Ghana’s response to the climate crisis in its agriculture sector will be brought to the attention of global audiences in a new series presented by the Global Climate and Health Alliance, featuring films produced for CGIAR by BBC StoryWorks Commercial Productions.

'The Climate and Us’ film
The series explores the realities faced by communities affected by climate-related disasters and emerging health crises

The series, titled: “The Climate and Us”, launched on October 31, takes audiences on a cinematic journey worldwide, highlighting the critical link between our changing climate and its profound effects on our well-being.

Through 31 compelling stories spanning six continents, the series explores the realities faced by communities affected by climate-related disasters and emerging health crises. It highlights the incredible resilience of the people impacted and the wide-ranging solutions they employ to shield their lives.

The first episode in “The Climate and Us” series of films – “The Leaf Helping Yam Farmers Stop Pests” – launched on November 19 and explores how rising temperatures create the perfect climate for pests to thrive and attack crops on Ghana’s farms.

It spotlights the Accelerating the Impact of CGIAR Climate Research for Africa (AICCRA) project and its work with yam farmers, using an affordable natural solution derived from the Neem tree to protect their crops.

Dr. Ghislain Tepa Yotto, AICCRA Ghana Leader, explains: “We teach farmers how to harvest and produce neem leaf powder. And train them how to effectively apply the neem leaf powder.”

“By adopting this natural means of combating pests, farmers and stakeholders can act to mediate the effects of climate change on crops, using nature-based solutions that lower the cost of food production and promote food safety,” he added.

Climate change has exacerbated pests and disease outbreaks worldwide, leading to 40 percent of food crops being destroyed annually. In Ghana, such “invasive alien species” (as they are more technically known) cause food and agriculture-related losses valued at $50 million annually.

With the cost of food, production more than doubled due to inflated prices for pesticides and weedicides and the safety concerns posed by farmers’ overuse of chemical pesticides becoming an urgent challenge. Using natural enemies to fight pests – such as neem leaf powder – is seen as a safe and cost-effective measure to boost Ghana’s food security.
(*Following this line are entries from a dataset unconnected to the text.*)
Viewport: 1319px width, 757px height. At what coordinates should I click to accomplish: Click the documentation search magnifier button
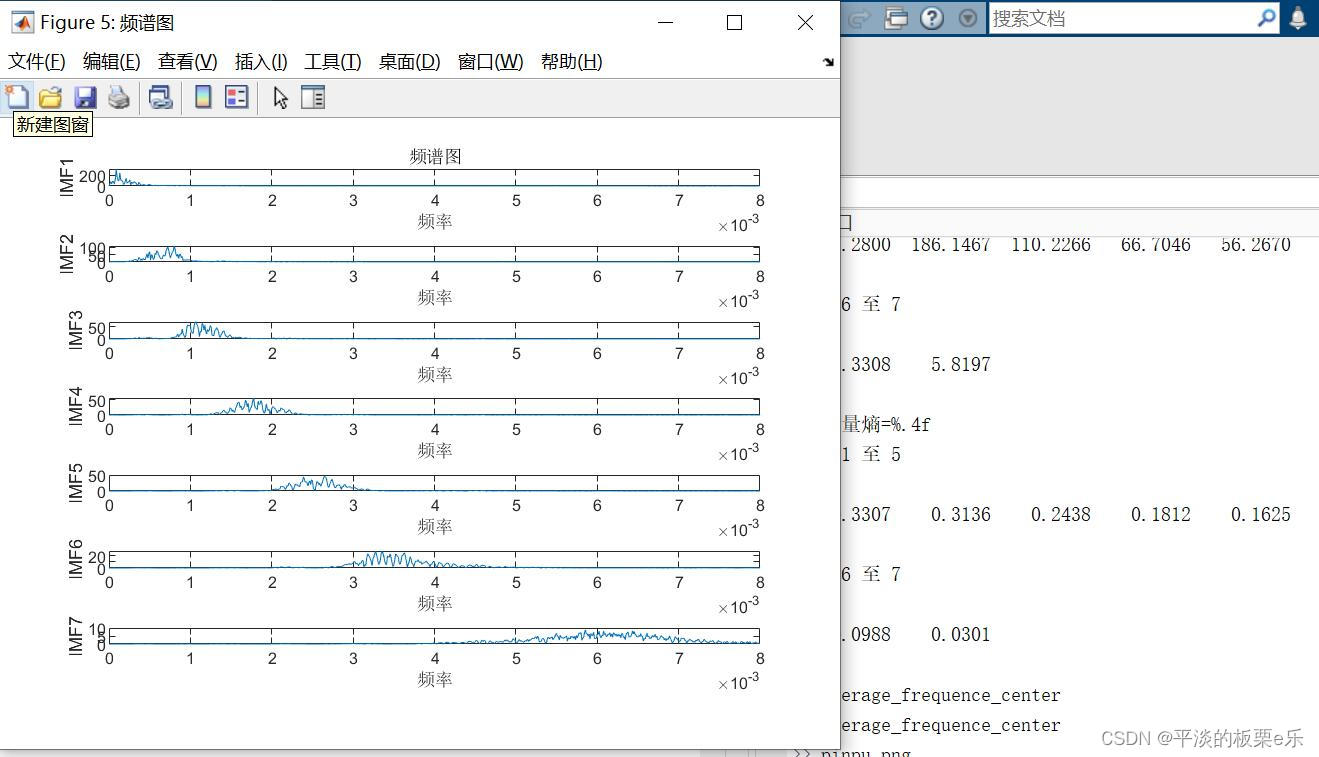1266,17
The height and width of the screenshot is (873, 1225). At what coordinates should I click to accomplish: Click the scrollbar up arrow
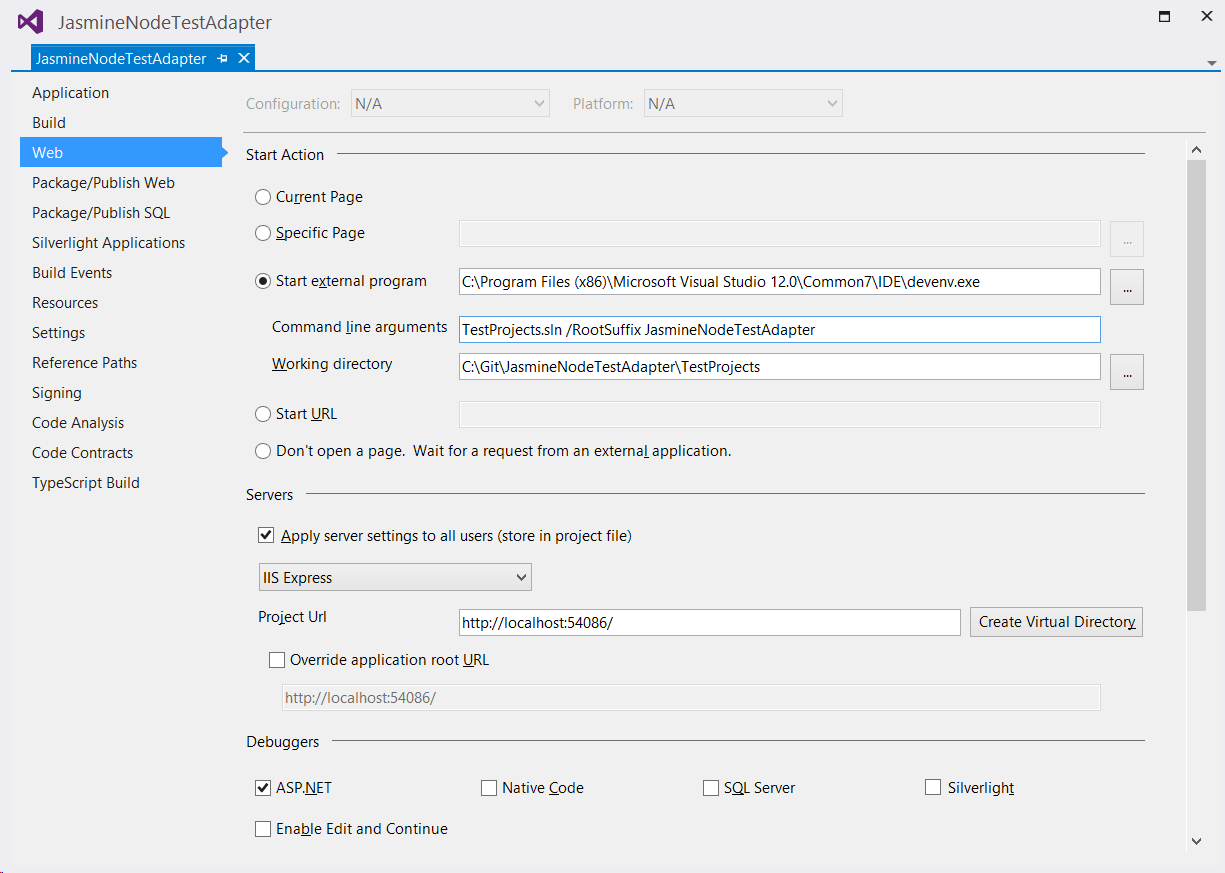pyautogui.click(x=1197, y=148)
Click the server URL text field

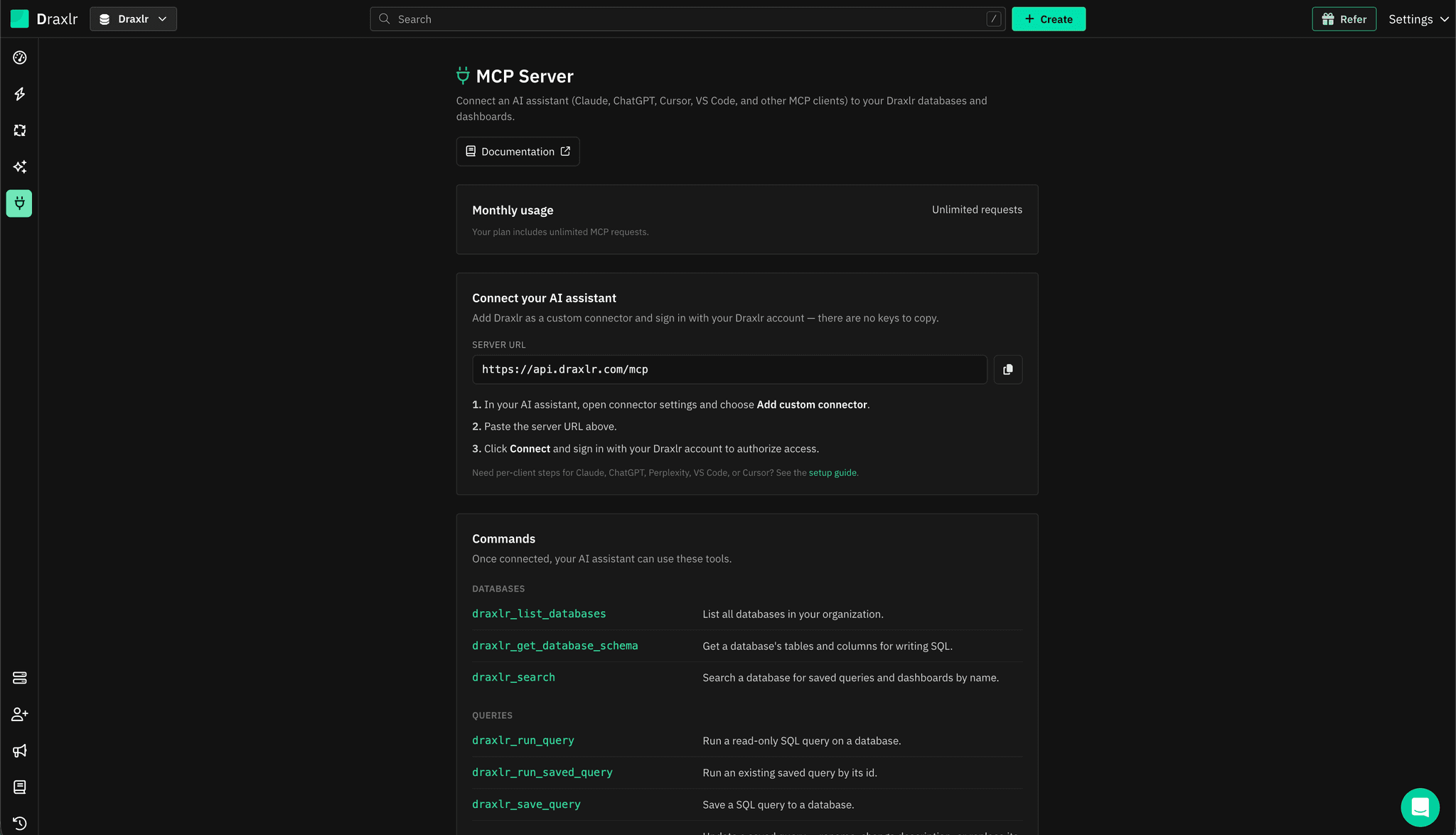pyautogui.click(x=729, y=369)
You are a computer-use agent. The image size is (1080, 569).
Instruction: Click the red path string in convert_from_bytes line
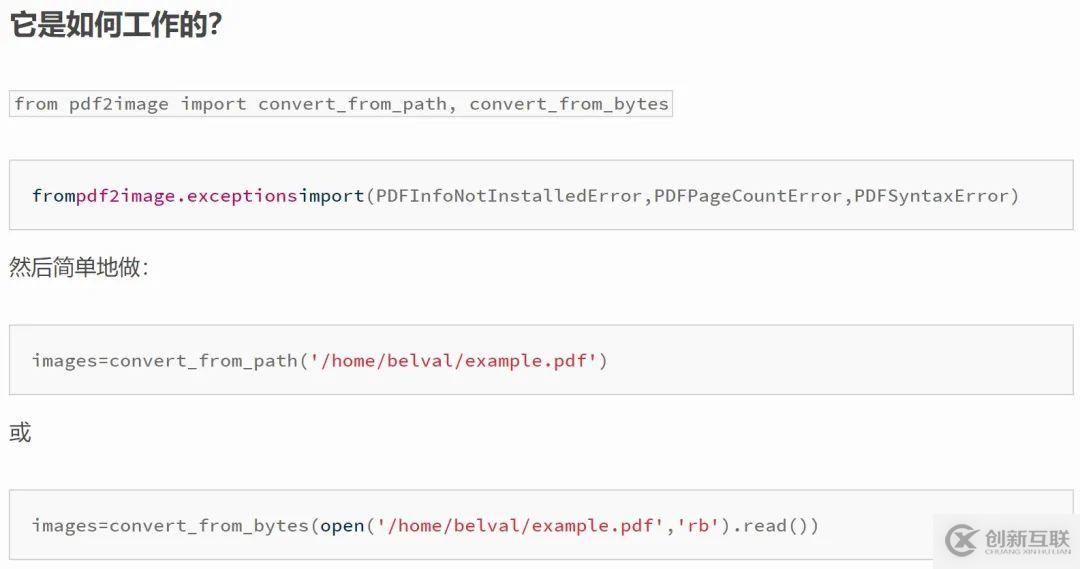tap(520, 526)
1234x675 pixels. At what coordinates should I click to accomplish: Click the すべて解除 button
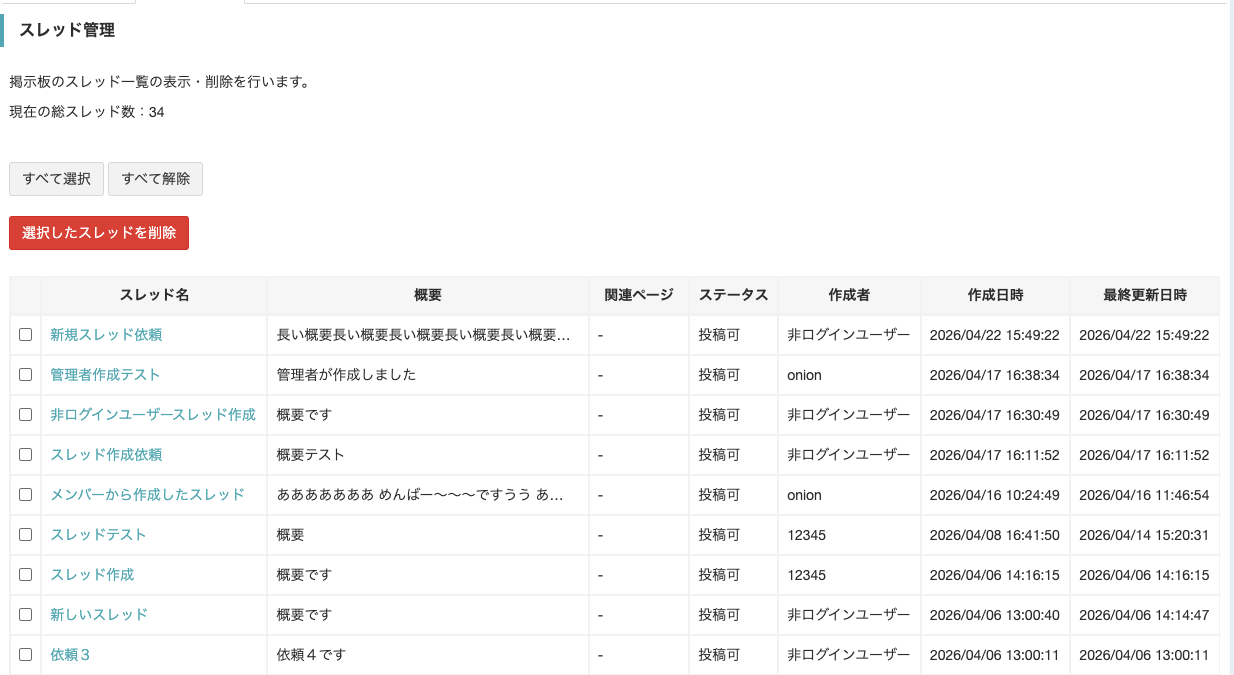point(155,179)
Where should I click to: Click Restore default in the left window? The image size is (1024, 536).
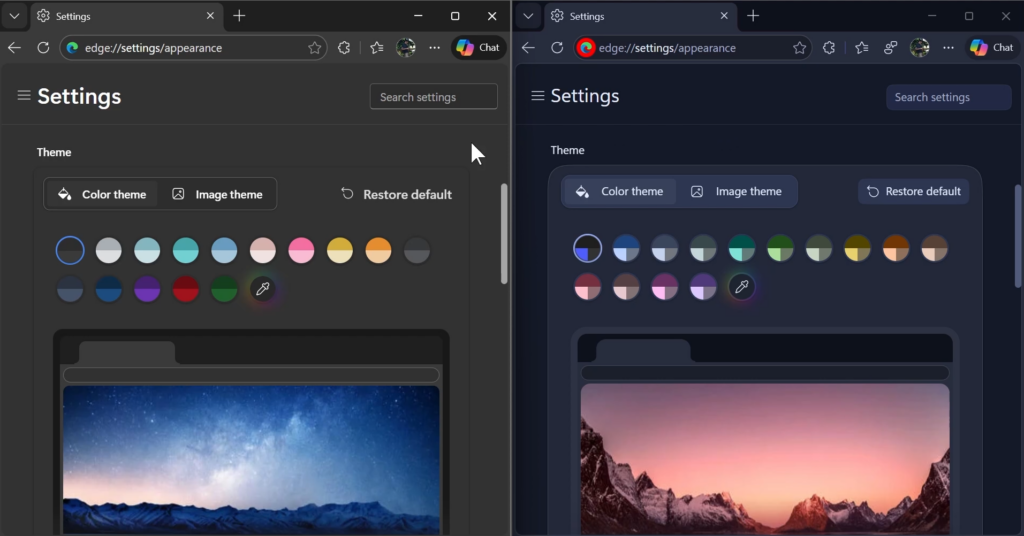[x=396, y=194]
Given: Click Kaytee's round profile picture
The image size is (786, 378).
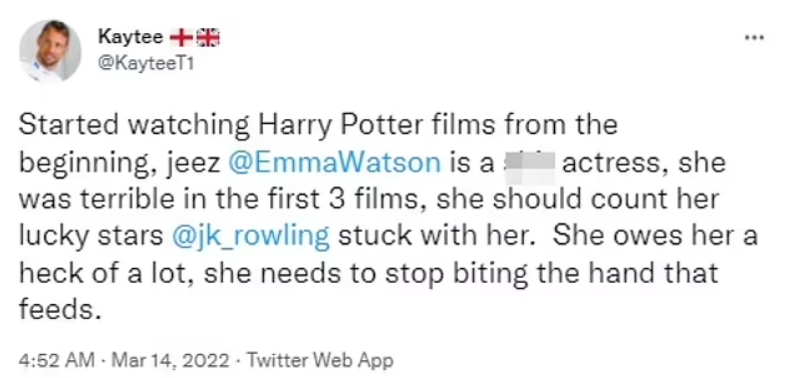Looking at the screenshot, I should (50, 51).
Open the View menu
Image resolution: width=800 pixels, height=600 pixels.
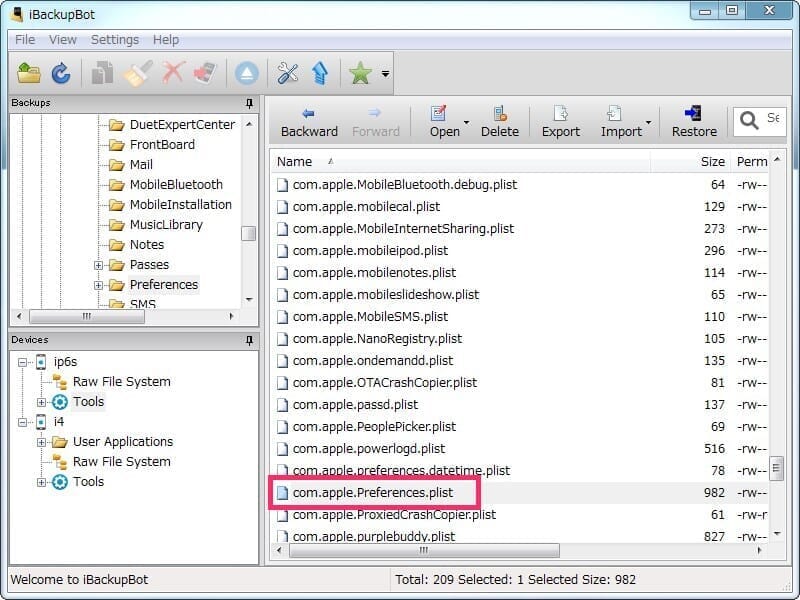63,39
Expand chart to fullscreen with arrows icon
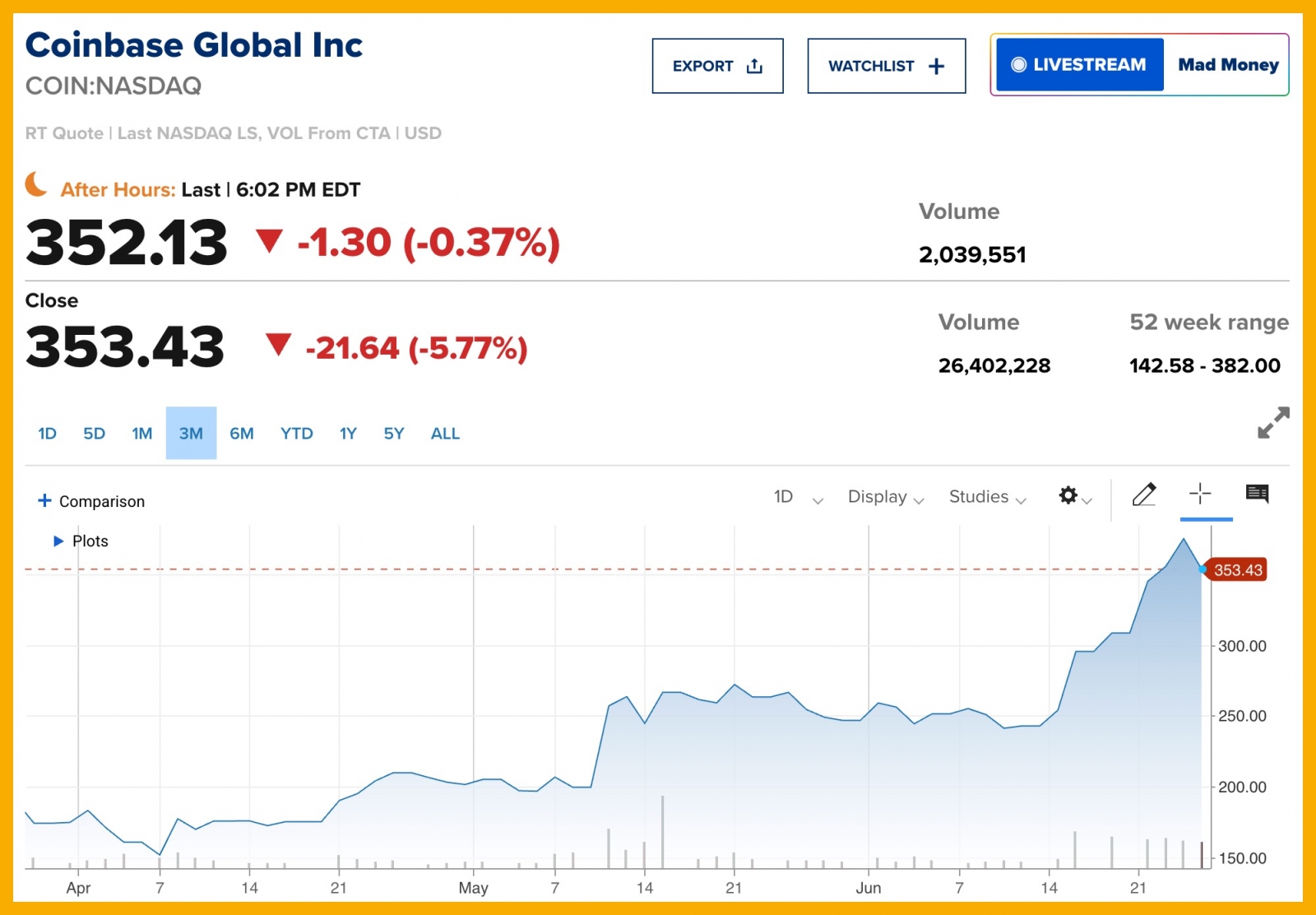Viewport: 1316px width, 915px height. (1272, 423)
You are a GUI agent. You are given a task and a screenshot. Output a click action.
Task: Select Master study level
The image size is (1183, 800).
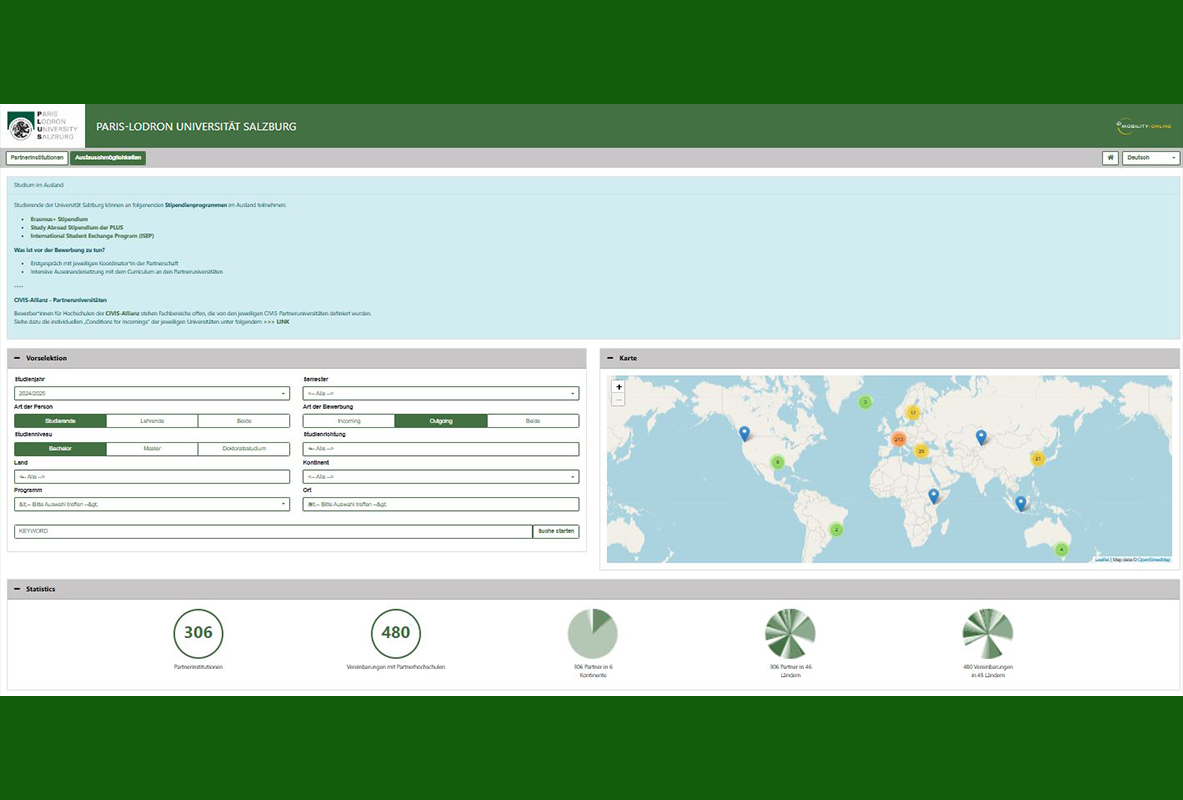(152, 449)
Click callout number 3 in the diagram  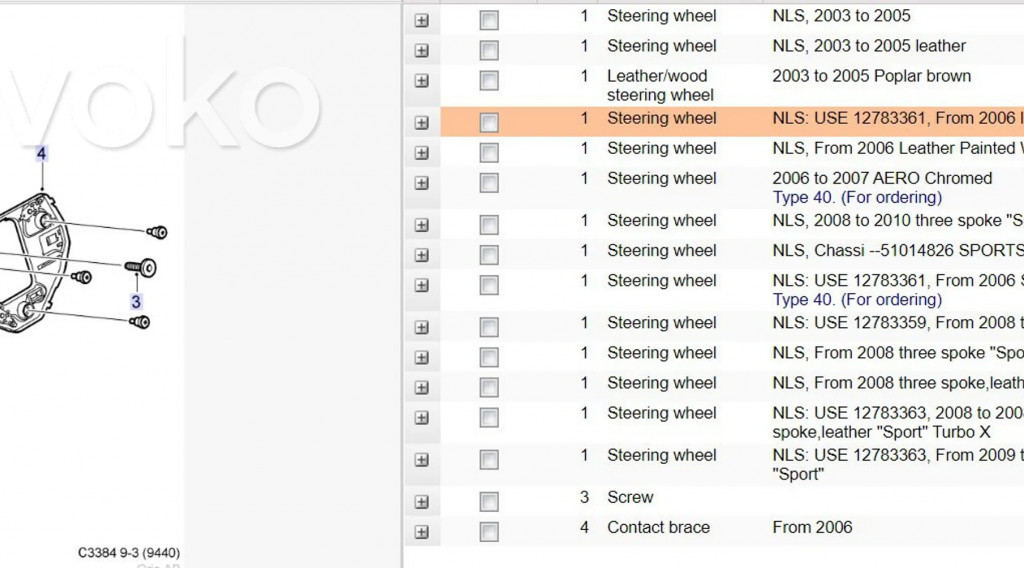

The AICCRA team in Ghana supports farmers in harnessing natural solutions for pest control through the science of Climate-Smart Integrated Pest and Disease Management.

The project works with national and grassroots partners to improve farmers’ access to weather forecasts and the technology and innovation that underpins an approach to farming called “climate-smart agriculture” which aims to bolster farmers’ livelihoods and food security in a changing climate.

The episode follows Kwasi Baafol Samuel, a farmer in Adomano. He’s been farming for over 10 years, having been taught how to farm by his father. By growing maize, cassava and yam, Kwasi provides for his family.

“The climate is different now,” he says. “Last year the short drought came early, and the rain is too unpredictable. It caused big problems to my farm, and the pests destroyed my yams and the crops.”

Kwasi’s wife, Gmalangari Baafol, explains the process: “We pluck fresh leaves from the bushes and bring them home. We then dry them under shade. We pound the leaves into powder. We store the powdered leaves and use it when we are ready to plant yams.”

Kwasi concludes the episode, stating: “I’m hoping the other farmers join me in using neem leaf powder, simply because this year when I harvest my yam, there was no pest attack in it and I had good yield.”